So anyway, back to the Nate issue, the fact that he left a team he helped develop, & a team he has been a part of for every year of his NBA career, to go develop another young, youngER team, doesn't make sense to many people. I'm sure it makes tons of sense to every Blazer fan, but the media will always say things & makes assumptions on situations, that's just the way it is.


----------



## STOMP (Jan 1, 2003)

Talkhard said:


> Because the Blazers have a long, long record of stupid and/or illegal behavior. Yes, other teams have players who get into trouble. It happens every year. But we have set the standard with so many offenses that even I can't remember them all. It's the quantity AND the quality of our misdeeds that has set us apart.

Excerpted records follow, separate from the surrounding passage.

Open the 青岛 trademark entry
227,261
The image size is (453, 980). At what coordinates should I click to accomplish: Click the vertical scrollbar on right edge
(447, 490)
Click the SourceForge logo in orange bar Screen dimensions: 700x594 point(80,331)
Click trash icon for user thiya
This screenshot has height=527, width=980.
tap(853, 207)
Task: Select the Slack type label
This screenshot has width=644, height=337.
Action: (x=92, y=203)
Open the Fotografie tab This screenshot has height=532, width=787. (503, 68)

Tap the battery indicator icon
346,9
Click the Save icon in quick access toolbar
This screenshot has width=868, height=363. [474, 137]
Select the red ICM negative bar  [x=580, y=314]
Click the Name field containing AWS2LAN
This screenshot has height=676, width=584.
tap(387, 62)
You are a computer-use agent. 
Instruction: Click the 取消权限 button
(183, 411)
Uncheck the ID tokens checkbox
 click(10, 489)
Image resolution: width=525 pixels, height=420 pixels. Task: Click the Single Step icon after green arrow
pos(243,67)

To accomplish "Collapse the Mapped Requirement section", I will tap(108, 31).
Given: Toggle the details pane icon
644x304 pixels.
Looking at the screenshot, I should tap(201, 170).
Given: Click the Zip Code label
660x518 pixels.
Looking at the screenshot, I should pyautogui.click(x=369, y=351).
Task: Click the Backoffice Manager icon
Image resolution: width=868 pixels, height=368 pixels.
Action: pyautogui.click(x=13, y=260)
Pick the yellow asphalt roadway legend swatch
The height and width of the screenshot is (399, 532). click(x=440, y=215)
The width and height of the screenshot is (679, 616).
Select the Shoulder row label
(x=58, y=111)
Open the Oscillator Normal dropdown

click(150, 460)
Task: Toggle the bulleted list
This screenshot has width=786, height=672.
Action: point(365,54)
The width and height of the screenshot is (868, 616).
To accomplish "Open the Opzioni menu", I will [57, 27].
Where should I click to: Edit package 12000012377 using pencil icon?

Portand has never had a player do anything close to as bad as what Jason Richardson did to the mother of his children (IMO). Did you happen to catch Jason's explaination to the judge on how her head ended up through a wall or the judge's response to his ridiculous explaination? How about some more history... Do you recall Warrior Chris Mills (and friends) blocking the Blazer bus with cars and trying to instigate a riot with his gangsta crew after a game? Do the words _Latrell Sprewell_ ring a bell? Thats just some of the recent history of *one* of the other Western conferece teams that you contend Portland is "set apart" from.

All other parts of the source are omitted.